(Task description)
Scan the material and copy out each line where the word "arrow" occurs.

(Source material)
Content starts
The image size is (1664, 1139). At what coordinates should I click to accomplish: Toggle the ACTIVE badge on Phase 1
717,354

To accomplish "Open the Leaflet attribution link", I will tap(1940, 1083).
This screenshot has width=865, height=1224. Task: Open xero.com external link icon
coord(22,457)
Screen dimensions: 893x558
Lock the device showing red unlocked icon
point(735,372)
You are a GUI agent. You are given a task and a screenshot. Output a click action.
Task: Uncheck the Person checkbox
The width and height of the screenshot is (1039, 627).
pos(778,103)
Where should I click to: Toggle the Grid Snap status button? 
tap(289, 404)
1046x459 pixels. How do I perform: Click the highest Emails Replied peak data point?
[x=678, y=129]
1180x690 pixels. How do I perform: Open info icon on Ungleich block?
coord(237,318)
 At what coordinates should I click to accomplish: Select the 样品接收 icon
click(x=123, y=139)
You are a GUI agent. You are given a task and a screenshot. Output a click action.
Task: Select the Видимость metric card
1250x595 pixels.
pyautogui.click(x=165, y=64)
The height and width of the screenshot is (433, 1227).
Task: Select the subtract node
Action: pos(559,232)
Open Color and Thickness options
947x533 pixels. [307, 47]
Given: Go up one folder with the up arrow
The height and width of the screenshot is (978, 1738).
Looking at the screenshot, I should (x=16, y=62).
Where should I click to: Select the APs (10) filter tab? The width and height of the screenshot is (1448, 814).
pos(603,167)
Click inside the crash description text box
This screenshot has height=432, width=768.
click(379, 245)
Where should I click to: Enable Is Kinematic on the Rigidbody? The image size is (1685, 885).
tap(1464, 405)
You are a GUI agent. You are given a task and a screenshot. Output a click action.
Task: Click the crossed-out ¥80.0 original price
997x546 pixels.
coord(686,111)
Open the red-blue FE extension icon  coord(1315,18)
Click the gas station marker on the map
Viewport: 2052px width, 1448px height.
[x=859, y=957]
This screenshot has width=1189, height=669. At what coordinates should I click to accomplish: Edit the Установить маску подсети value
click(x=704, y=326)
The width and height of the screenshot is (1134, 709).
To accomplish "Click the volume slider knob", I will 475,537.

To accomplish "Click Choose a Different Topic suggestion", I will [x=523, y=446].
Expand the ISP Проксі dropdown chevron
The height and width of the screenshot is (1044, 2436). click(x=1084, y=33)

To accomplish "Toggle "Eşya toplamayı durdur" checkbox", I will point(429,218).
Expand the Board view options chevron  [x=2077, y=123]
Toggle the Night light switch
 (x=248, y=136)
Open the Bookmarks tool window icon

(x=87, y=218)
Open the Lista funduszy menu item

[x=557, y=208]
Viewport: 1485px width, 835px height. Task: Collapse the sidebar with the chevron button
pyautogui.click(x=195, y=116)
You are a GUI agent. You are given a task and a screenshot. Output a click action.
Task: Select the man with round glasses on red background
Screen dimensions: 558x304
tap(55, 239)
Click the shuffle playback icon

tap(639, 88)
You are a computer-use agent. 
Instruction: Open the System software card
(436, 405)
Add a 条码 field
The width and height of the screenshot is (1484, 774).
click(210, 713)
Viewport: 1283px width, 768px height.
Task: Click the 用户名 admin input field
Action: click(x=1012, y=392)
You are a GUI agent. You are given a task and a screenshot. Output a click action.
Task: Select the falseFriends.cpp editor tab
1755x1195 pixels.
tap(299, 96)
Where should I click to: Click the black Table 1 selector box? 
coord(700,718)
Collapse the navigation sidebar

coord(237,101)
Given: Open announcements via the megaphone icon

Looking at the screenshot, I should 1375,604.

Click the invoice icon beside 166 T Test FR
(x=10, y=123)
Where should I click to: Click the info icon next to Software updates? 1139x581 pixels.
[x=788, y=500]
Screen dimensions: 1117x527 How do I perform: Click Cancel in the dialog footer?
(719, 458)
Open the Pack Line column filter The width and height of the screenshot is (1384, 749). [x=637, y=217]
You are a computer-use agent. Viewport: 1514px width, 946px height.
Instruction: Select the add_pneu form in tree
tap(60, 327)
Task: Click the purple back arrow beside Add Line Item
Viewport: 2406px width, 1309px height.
Content ends
(Output of the task)
Given: Go up one folder with the up arrow
Task: Click the purple back arrow beside Add Line Item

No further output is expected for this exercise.